From the line below that contains "đèn pha led chiếu rộng 200w (654, 307)" to the line that contains "đèn pha led giá rẻ (548, 314)", repeat every line exactly, both ends included, and nothing else.

** Opening Extracted information block **

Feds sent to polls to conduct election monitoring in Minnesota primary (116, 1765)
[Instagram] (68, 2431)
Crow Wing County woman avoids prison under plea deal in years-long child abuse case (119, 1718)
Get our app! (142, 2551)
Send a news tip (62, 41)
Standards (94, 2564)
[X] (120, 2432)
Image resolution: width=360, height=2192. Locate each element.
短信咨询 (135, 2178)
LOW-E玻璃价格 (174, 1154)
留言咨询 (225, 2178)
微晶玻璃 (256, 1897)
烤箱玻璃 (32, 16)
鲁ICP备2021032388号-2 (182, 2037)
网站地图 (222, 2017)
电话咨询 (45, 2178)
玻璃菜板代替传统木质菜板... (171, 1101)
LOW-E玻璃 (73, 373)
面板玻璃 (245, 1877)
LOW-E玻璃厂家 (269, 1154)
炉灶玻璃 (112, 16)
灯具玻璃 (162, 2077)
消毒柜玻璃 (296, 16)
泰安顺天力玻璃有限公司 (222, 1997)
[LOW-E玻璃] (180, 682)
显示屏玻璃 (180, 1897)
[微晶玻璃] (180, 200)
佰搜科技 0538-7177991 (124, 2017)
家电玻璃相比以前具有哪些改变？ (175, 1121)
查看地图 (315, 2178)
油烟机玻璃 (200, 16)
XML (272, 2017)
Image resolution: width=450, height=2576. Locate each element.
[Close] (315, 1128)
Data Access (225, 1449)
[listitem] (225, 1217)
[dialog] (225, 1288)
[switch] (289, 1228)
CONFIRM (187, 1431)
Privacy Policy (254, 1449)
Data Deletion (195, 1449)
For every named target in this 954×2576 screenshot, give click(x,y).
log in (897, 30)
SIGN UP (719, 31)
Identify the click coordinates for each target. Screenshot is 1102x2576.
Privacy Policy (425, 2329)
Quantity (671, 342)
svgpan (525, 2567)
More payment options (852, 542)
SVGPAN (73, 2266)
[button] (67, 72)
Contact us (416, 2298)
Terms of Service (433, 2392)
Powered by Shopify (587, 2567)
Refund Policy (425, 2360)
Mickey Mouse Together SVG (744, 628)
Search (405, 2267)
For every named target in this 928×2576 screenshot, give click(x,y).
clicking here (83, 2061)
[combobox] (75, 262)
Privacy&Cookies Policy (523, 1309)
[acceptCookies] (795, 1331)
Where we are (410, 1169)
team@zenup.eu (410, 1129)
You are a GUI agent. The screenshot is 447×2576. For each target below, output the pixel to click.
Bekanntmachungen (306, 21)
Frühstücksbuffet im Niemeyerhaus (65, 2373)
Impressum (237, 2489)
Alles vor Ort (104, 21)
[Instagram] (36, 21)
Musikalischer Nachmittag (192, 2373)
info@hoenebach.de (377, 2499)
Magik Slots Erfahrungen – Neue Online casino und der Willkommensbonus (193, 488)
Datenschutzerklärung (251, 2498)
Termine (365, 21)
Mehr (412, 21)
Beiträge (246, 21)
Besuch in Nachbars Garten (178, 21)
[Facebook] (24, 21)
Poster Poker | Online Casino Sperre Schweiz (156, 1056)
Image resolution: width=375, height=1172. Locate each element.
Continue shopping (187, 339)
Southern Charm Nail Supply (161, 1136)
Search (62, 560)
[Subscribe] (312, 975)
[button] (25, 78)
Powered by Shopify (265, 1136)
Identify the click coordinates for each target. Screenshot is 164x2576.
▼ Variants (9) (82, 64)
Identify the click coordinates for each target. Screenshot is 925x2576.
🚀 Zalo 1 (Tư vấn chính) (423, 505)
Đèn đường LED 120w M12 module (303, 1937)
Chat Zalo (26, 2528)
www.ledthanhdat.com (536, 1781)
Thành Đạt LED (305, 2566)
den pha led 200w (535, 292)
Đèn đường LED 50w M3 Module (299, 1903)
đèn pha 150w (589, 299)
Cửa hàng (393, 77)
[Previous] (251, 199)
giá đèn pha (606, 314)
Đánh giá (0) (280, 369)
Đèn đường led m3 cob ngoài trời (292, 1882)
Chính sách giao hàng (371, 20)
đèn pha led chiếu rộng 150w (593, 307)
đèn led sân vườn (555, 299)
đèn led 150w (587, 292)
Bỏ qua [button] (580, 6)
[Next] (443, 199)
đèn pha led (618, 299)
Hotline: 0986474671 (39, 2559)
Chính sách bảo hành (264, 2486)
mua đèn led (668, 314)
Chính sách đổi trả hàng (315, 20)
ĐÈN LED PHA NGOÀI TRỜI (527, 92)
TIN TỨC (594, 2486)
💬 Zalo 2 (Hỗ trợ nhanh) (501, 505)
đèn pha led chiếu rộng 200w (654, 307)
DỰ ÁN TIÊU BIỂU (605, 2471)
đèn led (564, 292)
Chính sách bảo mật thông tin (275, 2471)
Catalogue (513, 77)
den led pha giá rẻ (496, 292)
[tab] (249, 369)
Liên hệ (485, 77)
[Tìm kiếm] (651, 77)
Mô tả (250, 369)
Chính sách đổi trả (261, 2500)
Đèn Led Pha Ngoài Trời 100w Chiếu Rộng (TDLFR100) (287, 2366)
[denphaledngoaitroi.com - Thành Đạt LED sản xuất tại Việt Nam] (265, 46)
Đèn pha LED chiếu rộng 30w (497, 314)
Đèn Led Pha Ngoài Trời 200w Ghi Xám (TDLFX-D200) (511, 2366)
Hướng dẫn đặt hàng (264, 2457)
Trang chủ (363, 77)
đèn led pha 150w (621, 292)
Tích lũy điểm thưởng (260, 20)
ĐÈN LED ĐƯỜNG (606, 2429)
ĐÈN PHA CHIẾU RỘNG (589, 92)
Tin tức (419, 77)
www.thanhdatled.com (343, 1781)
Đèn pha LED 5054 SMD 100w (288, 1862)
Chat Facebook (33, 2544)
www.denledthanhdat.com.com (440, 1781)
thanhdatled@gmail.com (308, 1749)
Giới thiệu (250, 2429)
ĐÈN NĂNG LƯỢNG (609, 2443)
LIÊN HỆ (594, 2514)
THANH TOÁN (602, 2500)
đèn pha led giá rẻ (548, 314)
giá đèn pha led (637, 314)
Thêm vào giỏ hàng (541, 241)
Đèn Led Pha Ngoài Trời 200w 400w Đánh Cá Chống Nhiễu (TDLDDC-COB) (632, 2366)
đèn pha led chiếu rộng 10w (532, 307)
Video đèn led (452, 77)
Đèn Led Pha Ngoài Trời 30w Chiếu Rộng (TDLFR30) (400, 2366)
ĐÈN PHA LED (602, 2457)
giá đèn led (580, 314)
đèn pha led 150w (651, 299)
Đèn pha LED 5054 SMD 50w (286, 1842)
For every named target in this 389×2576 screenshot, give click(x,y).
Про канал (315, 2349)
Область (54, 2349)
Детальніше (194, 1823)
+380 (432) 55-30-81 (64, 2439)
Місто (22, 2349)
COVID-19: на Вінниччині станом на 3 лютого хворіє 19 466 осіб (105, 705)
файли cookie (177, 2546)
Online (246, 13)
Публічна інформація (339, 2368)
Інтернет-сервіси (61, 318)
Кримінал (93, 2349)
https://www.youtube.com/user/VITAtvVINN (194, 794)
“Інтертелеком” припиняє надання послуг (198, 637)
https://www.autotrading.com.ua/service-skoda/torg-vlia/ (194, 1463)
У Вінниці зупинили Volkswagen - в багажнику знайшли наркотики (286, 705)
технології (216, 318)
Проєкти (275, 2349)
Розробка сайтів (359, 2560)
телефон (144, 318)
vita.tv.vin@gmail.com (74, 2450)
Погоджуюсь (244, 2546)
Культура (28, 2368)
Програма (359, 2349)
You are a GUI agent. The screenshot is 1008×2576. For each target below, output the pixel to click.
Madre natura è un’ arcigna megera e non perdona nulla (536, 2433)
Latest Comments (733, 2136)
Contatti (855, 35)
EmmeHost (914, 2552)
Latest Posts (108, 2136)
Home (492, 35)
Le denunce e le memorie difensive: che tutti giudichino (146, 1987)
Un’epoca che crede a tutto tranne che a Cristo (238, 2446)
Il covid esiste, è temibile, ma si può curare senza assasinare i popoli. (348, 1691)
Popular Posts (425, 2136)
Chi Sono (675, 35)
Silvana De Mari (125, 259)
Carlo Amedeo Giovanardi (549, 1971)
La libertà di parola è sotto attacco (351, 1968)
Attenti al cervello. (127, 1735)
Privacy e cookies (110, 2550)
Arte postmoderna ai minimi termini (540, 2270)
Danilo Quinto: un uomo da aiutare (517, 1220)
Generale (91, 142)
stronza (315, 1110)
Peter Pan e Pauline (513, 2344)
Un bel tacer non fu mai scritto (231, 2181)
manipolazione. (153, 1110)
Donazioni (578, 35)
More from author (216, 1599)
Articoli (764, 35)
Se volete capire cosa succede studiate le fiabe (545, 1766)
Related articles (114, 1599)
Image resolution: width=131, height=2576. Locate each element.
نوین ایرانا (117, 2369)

** Closing Extracted information block **

Output of the task:
đèn pha led chiếu rộng 200w (654, 307)
DỰ ÁN TIÊU BIỂU (605, 2471)
đèn led (564, 292)
Chính sách bảo mật thông tin (275, 2471)
Catalogue (513, 77)
den led pha giá rẻ (496, 292)
[tab] (249, 369)
Liên hệ (485, 77)
[Tìm kiếm] (651, 77)
Mô tả (250, 369)
Chính sách đổi trả (261, 2500)
Đèn Led Pha Ngoài Trời 100w Chiếu Rộng (TDLFR100) (287, 2366)
[denphaledngoaitroi.com - Thành Đạt LED sản xuất tại Việt Nam] (265, 46)
Đèn pha LED chiếu rộng 30w (497, 314)
Đèn Led Pha Ngoài Trời 200w Ghi Xám (TDLFX-D200) (511, 2366)
Hướng dẫn đặt hàng (264, 2457)
Trang chủ (363, 77)
đèn led pha 150w (621, 292)
Tích lũy điểm thưởng (260, 20)
ĐÈN LED ĐƯỜNG (606, 2429)
ĐÈN PHA CHIẾU RỘNG (589, 92)
Tin tức (419, 77)
www.thanhdatled.com (343, 1781)
Đèn pha LED 5054 SMD 100w (288, 1862)
Chat Facebook (33, 2544)
www.denledthanhdat.com.com (440, 1781)
thanhdatled@gmail.com (308, 1749)
Giới thiệu (250, 2429)
ĐÈN NĂNG LƯỢNG (609, 2443)
LIÊN HỆ (594, 2514)
THANH TOÁN (602, 2500)
đèn pha led giá rẻ (548, 314)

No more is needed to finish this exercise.